One thing I learned is, having been unhappy for a good few years and trying to work things out brought me no solace. He was unhappy for a few months and called time. Don't wait for him to call the shots.

Marchate Sat 13-Feb-16 00:39:52

Don't plod along. Get out as soon as you can. It won't get better

He should be working. You know that even if you each worked half the week it would be better for you, though financially it works out the same

Angeladelight Sat 13-Feb-16 00:54:10

You can't stay with someone who you aren't in love with. I would maybe raise the issues as outlined above with DP, see if there is nothing that can be do to improve the situation once he is aware of it (counselling etc.). He may think everything is fine and everyone is happy. It may not work and you may end up separating but if it is what you need then that's what must be done. Wrt the DC's they don't need to know the ins and outs they just need full support from you and DH if separation is necessary. Of course this all easier said than done but it is doable. flowers

RiceCrispieTreats Sat 13-Feb-16 04:03:43

Leave.

Tell a good friend how you feel. Get ad much RL support as you can. Start opening up and hear from your own mouth how terrible it is and how bad yoy feel in this marriage.

He "gets too angry and makes empty threats" you say? Sounds like he is abusive as well as a cocklodger. You and your children are suffering from his entitlement and nasty behaviour. Please make a plan to get out of there (or get him out)

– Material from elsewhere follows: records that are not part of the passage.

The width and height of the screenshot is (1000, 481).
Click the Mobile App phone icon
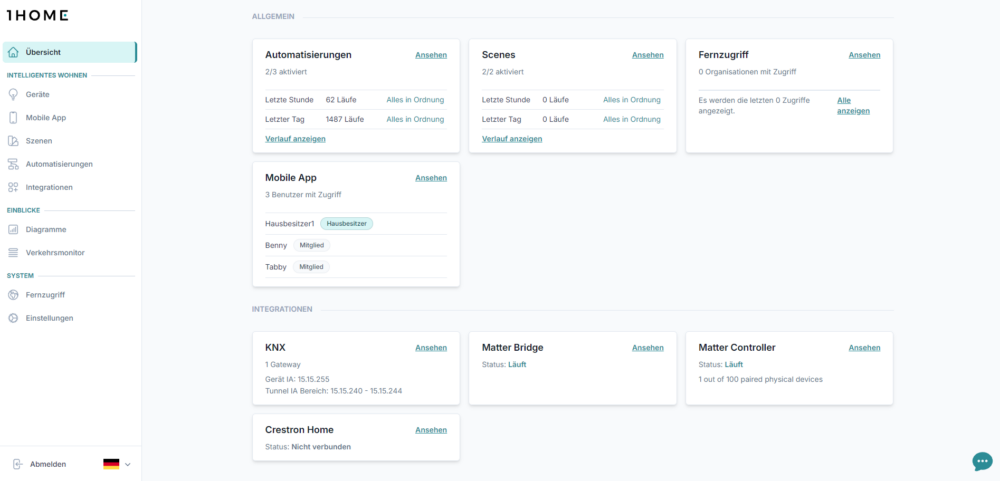coord(13,117)
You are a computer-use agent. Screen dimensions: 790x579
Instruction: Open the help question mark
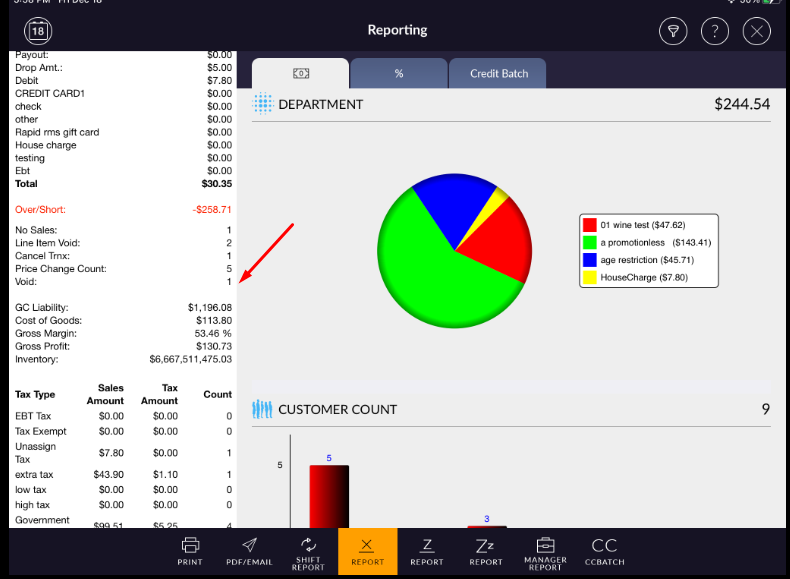715,31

Noneedforasitter Sat 13-Feb-16 04:15:39

Get some proper legal advice before you do anything. As he is the main carer, there is a risk that you will only have access to the children every other weekend and you will have to pay him maintenance for a very long time to come. I imagine that is not an outcome you would like.

bb888 Sat 13-Feb-16 04:39:31

Don't stay in a relationship like this, but you probably should consider that he could be seen as being the primary carer if he insisted, though I don't know how you get around that if he is refusing to work.

RiceCrispieTreats Sat 13-Feb-16 06:46:43

Sitter makes a good point. But don't let fear of losing residency of your children stop you from acting. Instead, make it the reason to find a very, very good lawyer before you do anything.

noisytoys Sat 13-Feb-16 06:55:45

My ex husband used to swear a lot around the children - I left the day my then 4 year old called me a cunt. You think you're protecting them and they know the difference but they are learning by his example. If your husband is anything like my ex he will use the children to try to keep you as you don't want to lose them, but when it came down to it he didn't want them and hardly sees them.

DrHarleenFrancesQuinzel Sat 13-Feb-16 10:53:28

Thanks for the advice. I know I need to leave. Im just so scared. Im scared of what life will bring, Im scared of my parents other people being disappointed in me, Im scared of the DCs hating me, Mostly Im scared of breaking my childrens hearts.

Unfortunately I dont know how I'll be able to afford a lawyer. Especially with the cuts to legal aid. I have no money (well what I do have goes on bills with just a bit left over - not enough for legal fees)

bb888 Sat 13-Feb-16 11:07:46

It would feel odd for any kind adult to be disappointed in someone who felt they had to end a relationship. They might be disappointed, but it would be really unfair for them to be disappointed in you.

Your children won't hate you. Having divorced parents is hardly unusual these days. When my STBX and I told the children that we were breaking up they were upset, but I felt that the main concern for them was uncertainty, so once we had reassured them about what things would look like going forward, and that they wouldn't have to see any embarrassing public behaviour (as they have observed in certain friends parents) they seemed to adjust very easily.